BOSTON — Sharon K. Inouye, M.D., M.Ph., professor of medicine at Harvard Medical School, a faculty member in the Division of Gerontology at Beth Israel Deaconess Medical Center (BIDMC) and director of the Aging Brain Center in the Institute for Aging Research at Hebrew SeniorLife, was inducted into the Institute of Medicine (IOM) at its annual meeting on Oct. 14-15 in Washington, D.C.
She is a native of Culver City and daughter of Lily Ann Inouye and the late Dr. Mitsuo Inouye, a well-known family practice physician in the Los Angeles area.

Election to the IOM is considered one of the highest honors in the fields of health and medicine and recognizes individuals who have demonstrated outstanding professional achievement and commitment to service.
Unique in its structure as both an honorific membership organization and an advisory organization, the IOM was established in 1970 and is one of four distinguished organizations that make up the National Academies, which provide scientific and technological advice to the nation.
Inouye is an internationally recognized expert in aging and geriatric medicine, clinical research methods and research training, whose investigations into the recognition of and risk factors for the onset of delirium in elderly patients have influenced hospital care around the world.
The founder of a cost-effective hospital model to help health-care providers present delirium, she currently serves as director of the Successful Aging after Elective Surgery (SAGES) study, an $11 million program project on delirium funded by the National Institute on Aging.
“Dr. Inouye’s insights and commitment to better understanding delirium has pioneered a field which holds profound implications for patients and their families, as well as for the field of health care more generally,” notes Mark Zeidel, M.D., chairman of the Department of Medicine at BIDMC.
Adds Lewis Lipsitz, M,D., chief of the Division of Gerontology, which includes faculty at BIDMC and Hebrew SeniorLife, said, “Dr. Inouye is addressing one of the most critically important medical issues in our growing elderly population. Delirium develops in over 3 million older persons in the U.S. each year, accounting for more than $100 billion of annual health-care expenditures, and may be an important, reversible precipitant of dementia. By focusing on ways to recognize and prevent delirium, we can improve the overall quality of hospital care, prevent hospital-related complications and enable our older patients to return home independently.”
Inouye received her medical degree from the University of California San Francisco (UCSF) and received a master’s in public health from Yale University. After completing her internship at UCSF, she completed residencies at the former Beth Israel Hospital in Boston and at UCSF Primary Care and was a postdoctoral fellow in general internal medicine at Stanford University School of Medicine and in geriatrics/clinical epidemiology in the Robert Wood Johnson Clinical Scholars Program at Yale University School of Medicine.
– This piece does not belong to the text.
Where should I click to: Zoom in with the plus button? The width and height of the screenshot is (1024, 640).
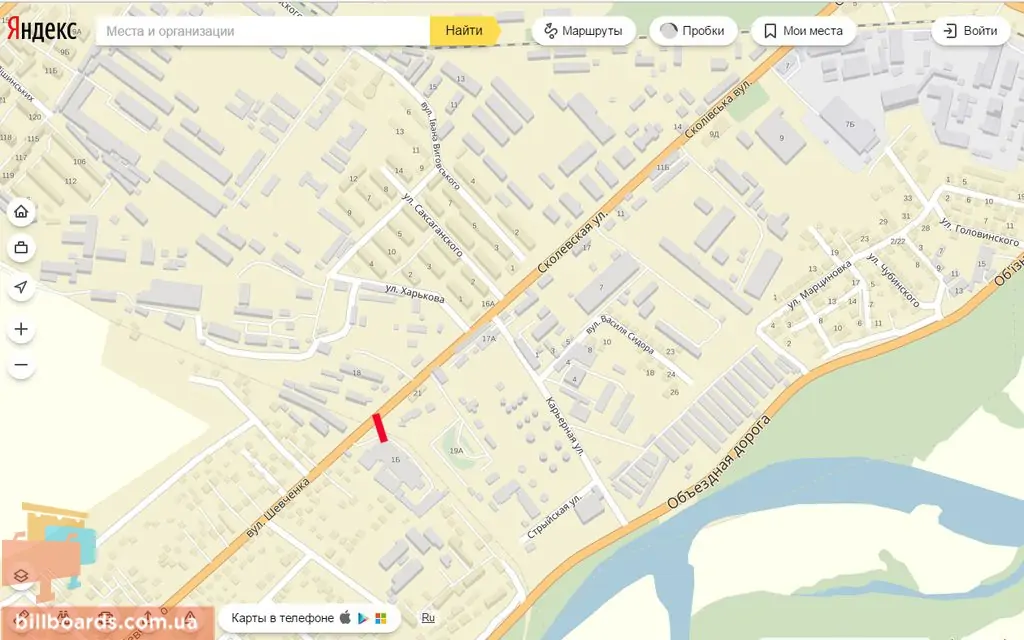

Prior to joining the faculty of BIDMC, Hebrew SeniorLife and Harvard Medical School in 2005, Inouye spent 20 years as a faculty member at Yale, most recently as a tenured professor of medicine, director of the Yale Mentored Clinical Research Scholar Program and co-director of the Yale Program on Aging and the Claude D. Pepper Older Americans Independence Center.
Inouye developed and validated a new instrument for the identification of delirium called the Confusion Assessment Method (CAM), which is now translated into more than 20 languages and is the most widely used in the field. She also developed the Hospitals Elder Life Program (HELP) to prevent delirium in hospitalized patients.
Published in a landmark study in the New England Journal of Medicine (NEJM), the strategy has been successful in reducing delirium in hospitalized patients by 40 percent and has been disseminated to over 200 hospitals worldwide.
Inouye has been awarded many of the highest accolades in her field, including the 2010 Edward Henderson Award from the American Geriatrics Society, National Research Award from he Alzheimer’s Association, UCLA David H. Solomon Award, Leonard Tow Humanism in Medicine Award (Arnold P. Gold Foundation), Society of Distinguished Teachers of Yale University, Ewald W. Busse Research Award in Biomedical Sciences from the Gerontological Society of America, Midcareer Award from the National Institute on Aging, Donaghue Investigator Award and the American Geriatrics Society’s Outstanding Scientific Achievement for Clinical Investigation Award.
An elected member of the American Society of Clinical Investigation and the Association American Physicians, Inouye serves as an associate editor for the Journal of the American Geriatrics Society and on the editorial boards of the Annals of Internal Medicine and the American Journal of Medicine.